Age-adjusted incidence rates (and 95% confidence intervals) for 2004, 2005, 2006, and 2007 were 2.6 (2.5 – 2.7), 2.8 (2.7 – 2.9), 2.7 (2.6 – 2.9), and 2.7 (2.6 – 2.8) cases per 100,000, respectively. The overall incidence rates across all four years was 2.7 (2.7 – 2.8) cases per 100,000. Incidence data are presented by age and race in Figure 1a. Main effects were observed for age (incidence rates increasing with age with a possible decline in later life) and race, both p < .0001. Age-adjusted incidence rates (with 95% confidence intervals) for American Indians/Alaskan Natives, Asians/Pacific Islanders, Blacks, and Whites were 1.9 (1.5 – 2.4), 2.3 (2.1 – 2.5), 4.4 (4.2 – 4.7), and 2.5 (2.5 – 2.6) per 100,000, respectively.
Figure 1.
Figure 1a.
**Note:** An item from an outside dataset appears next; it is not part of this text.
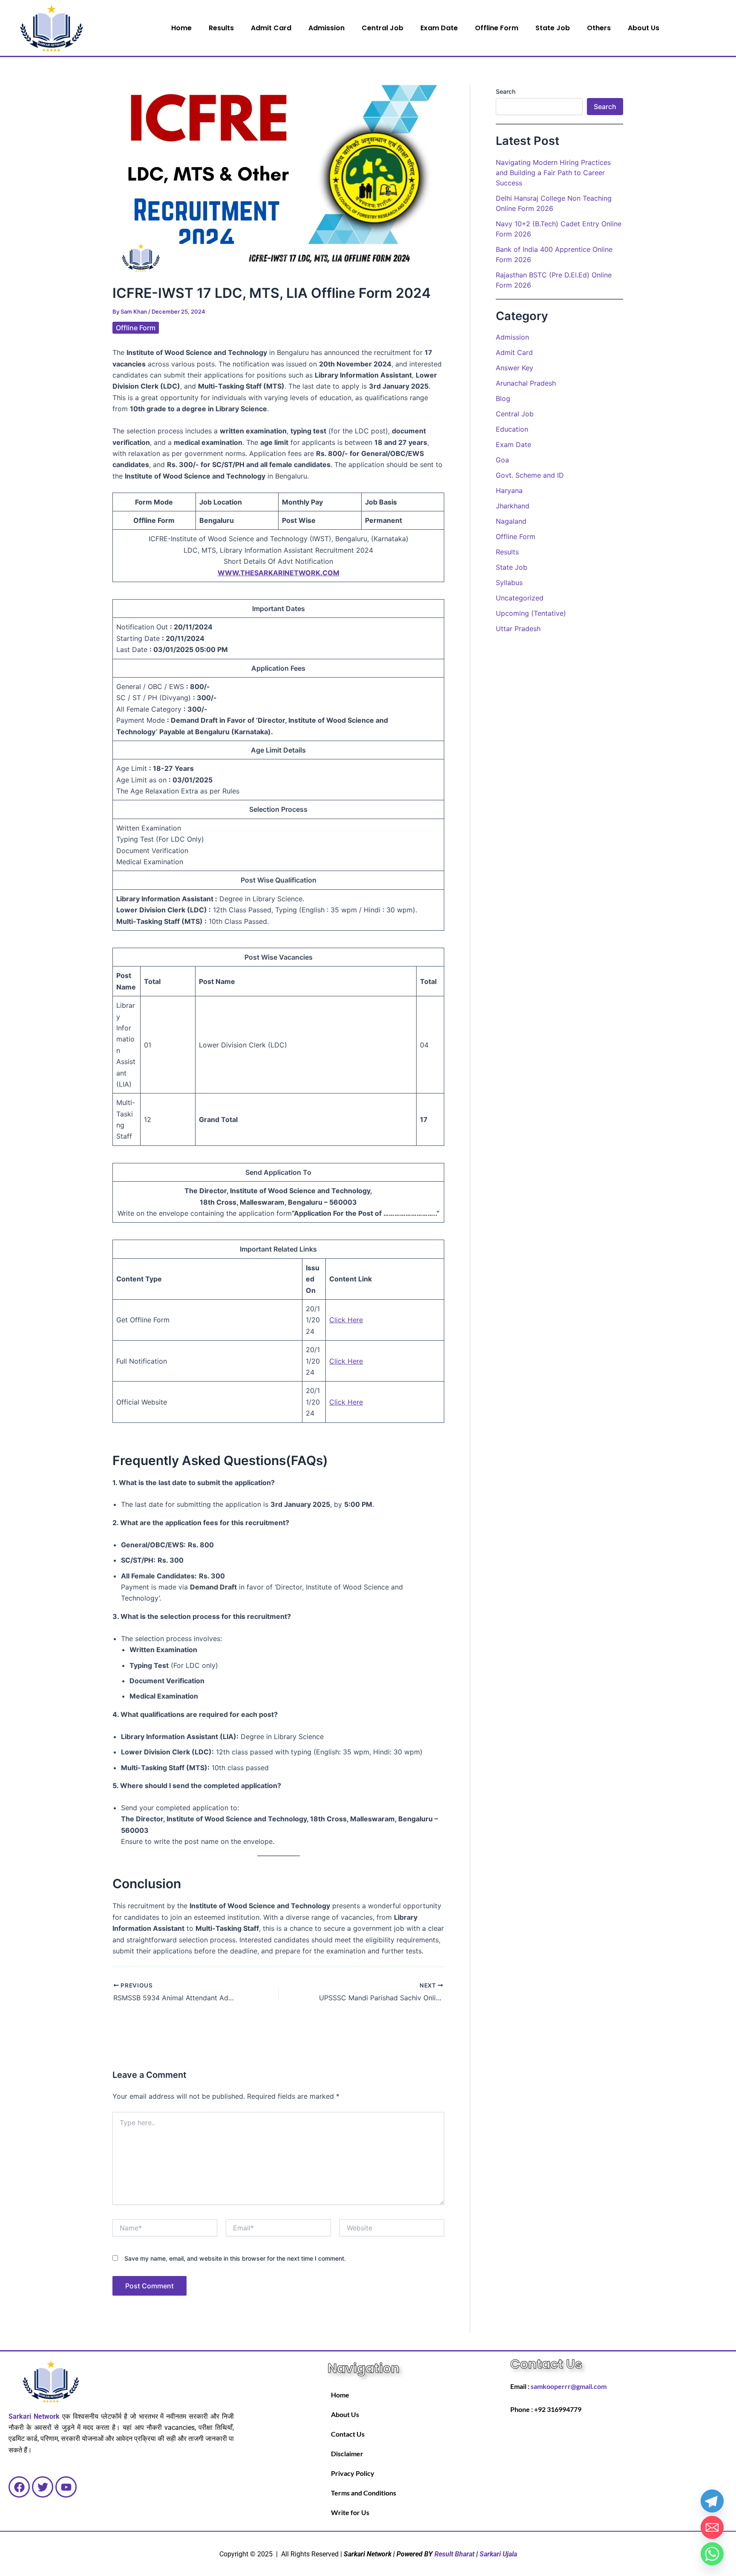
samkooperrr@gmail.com (569, 2386)
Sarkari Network (34, 2416)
Incidence rates for pituitary adenomas by age and race, 17 SEER registries, 2004–2007.
Figure 1b. Incidence rates for microscopically confirmed pituitary adenomas by age and race, 17 SEER registries, 2004–2007.
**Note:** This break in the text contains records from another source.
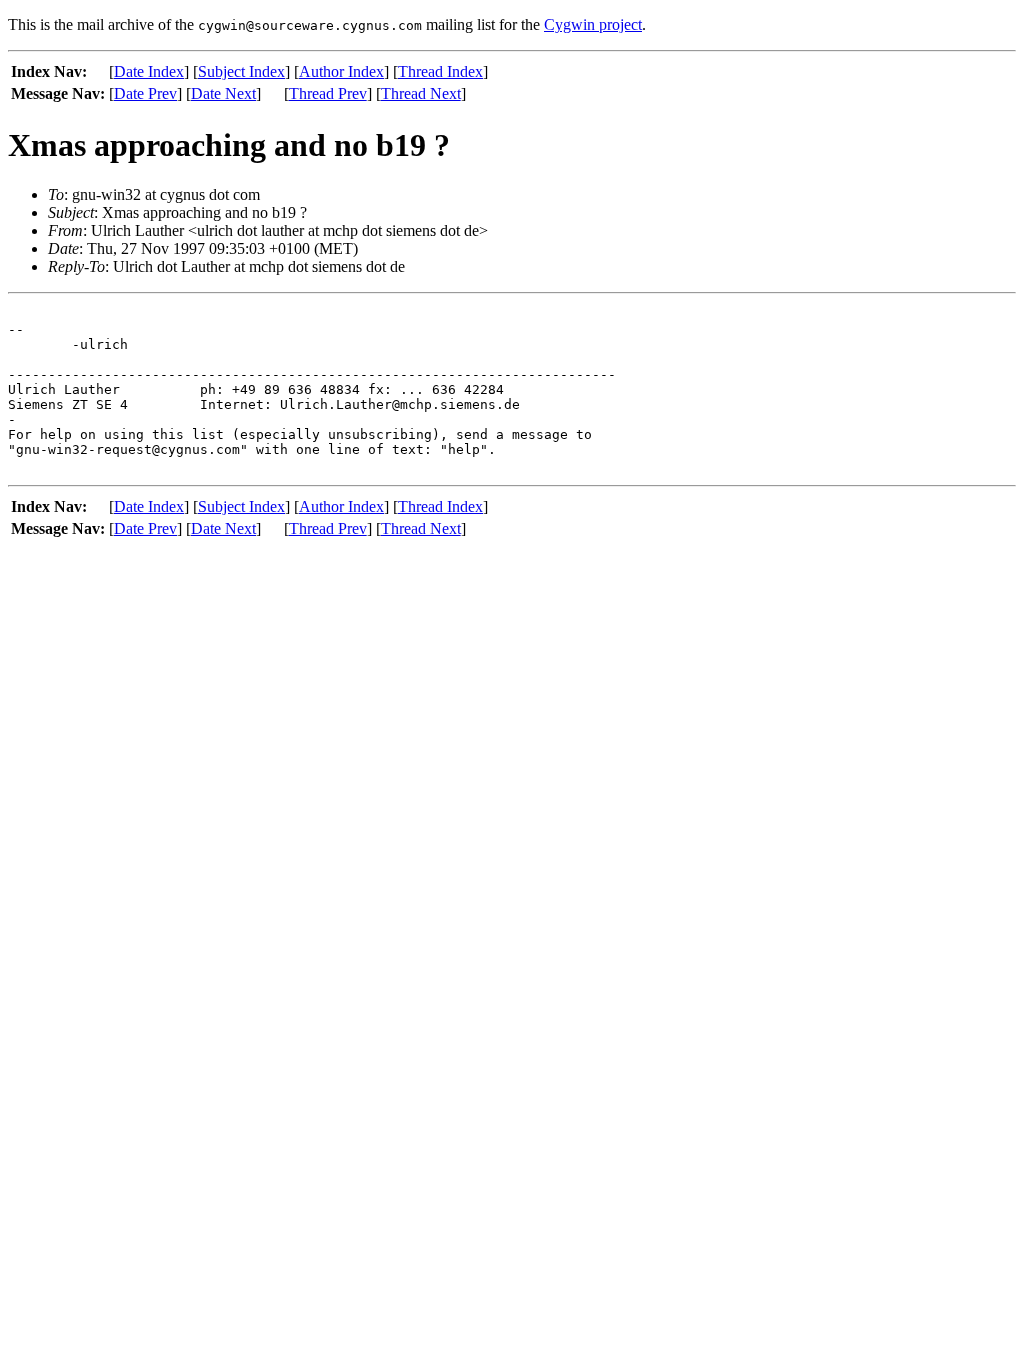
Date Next (223, 93)
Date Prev (145, 93)
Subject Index (241, 71)
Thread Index (440, 71)
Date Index (149, 71)
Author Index (341, 71)
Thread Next (421, 93)
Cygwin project (593, 24)
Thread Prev (328, 93)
Pairwise comparisons were performed on the racial groups: Blacks had significantly higher incidence rates than Asians/Pacific Islanders, American Indians/Alaska Natives, and Whites, all p < .0001. There were no significant differences between American Indians/Alaska Natives and Asians/Pacific Islanders, p = .628, between Whites and American Indians/Alaska Natives, p = .268, or between Whites and Asians/Pacific Islanders, p = .098.
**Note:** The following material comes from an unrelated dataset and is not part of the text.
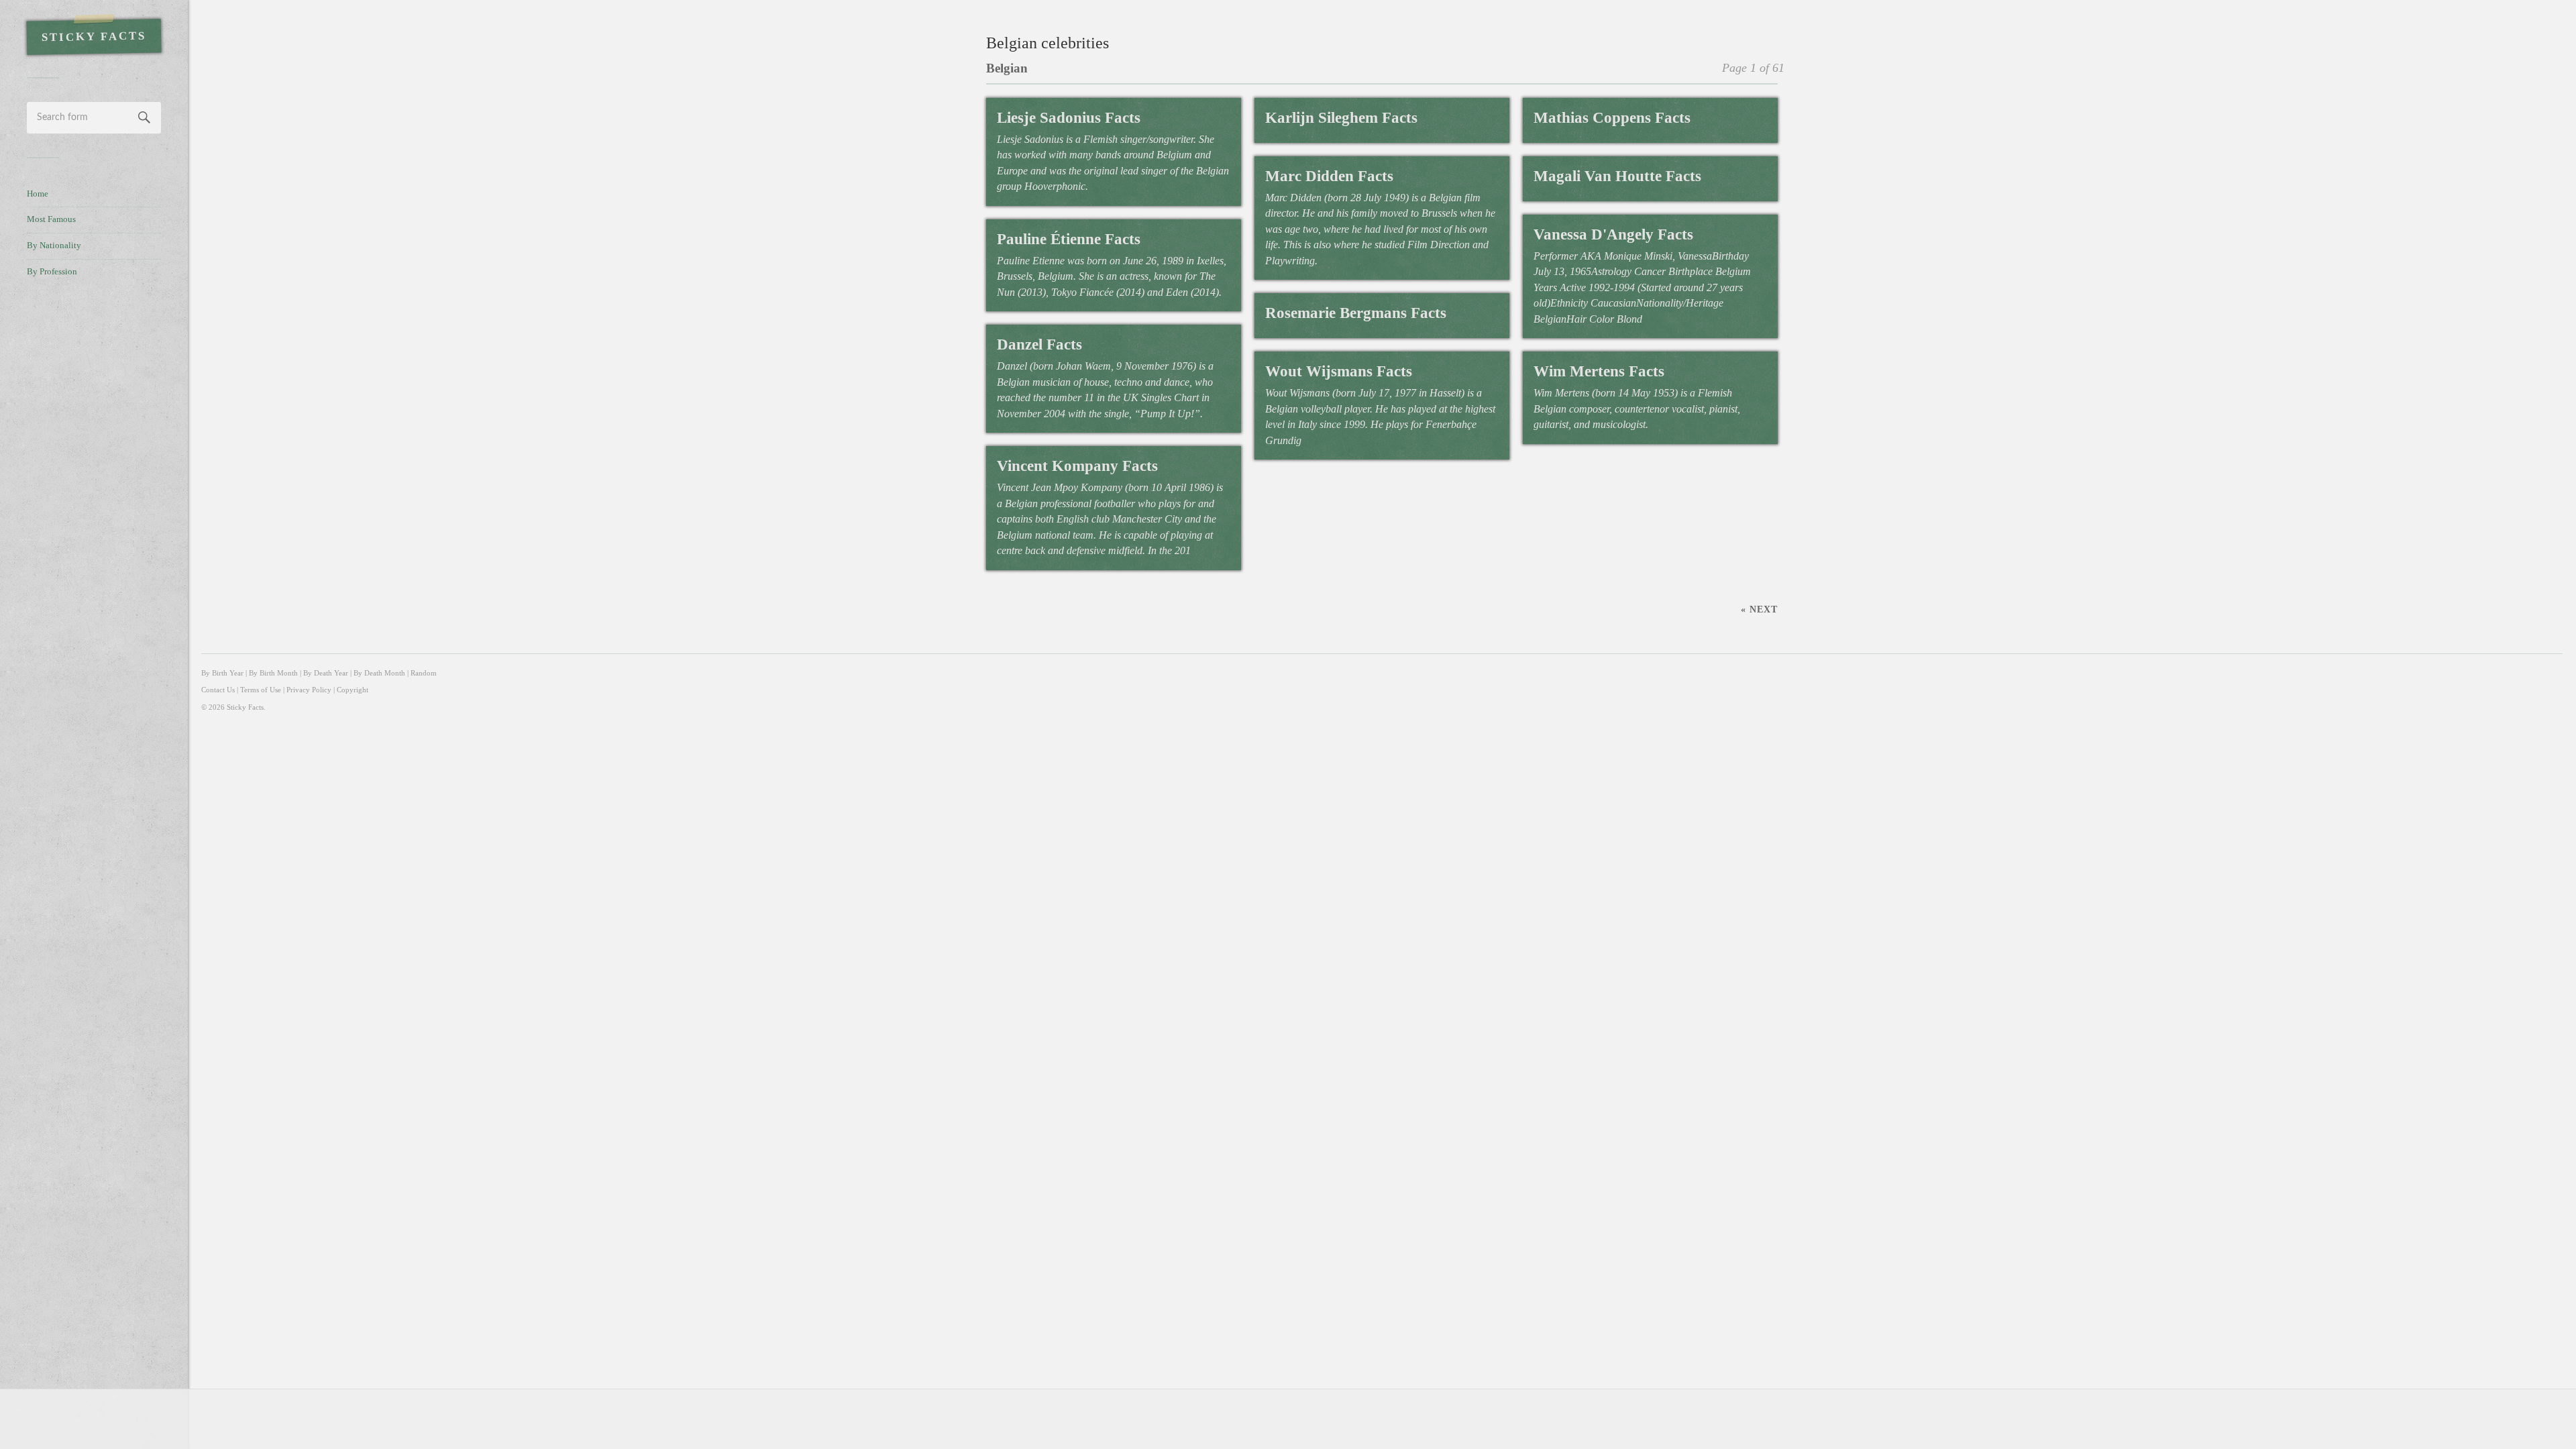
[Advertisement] (94, 514)
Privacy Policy (308, 690)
There was no significant main effect for sex, p = .154, but the age by sex interaction was significant, p < .0001; incidence rates were higher in females during early life and higher in males in later life (Figure 2).
Figure 2.
Age by sex interaction for incidence rates of benign pituitary tumors, 17 SEER registries, 2004–2007.
Method of Tumor Diagnosis
A chi-square test for independence revealed a significant relationship between race and method of diagnosis, p < .0001. Proportion of cases that were microscopically confirmed (with 95% CI) for Asians/Pacific Islanders, Whites, Blacks, and American Indians/Alaskan Natives were 74% (71–77%), 67% (66–69%), 59% (56–62%), 45% (34–57%), respectively.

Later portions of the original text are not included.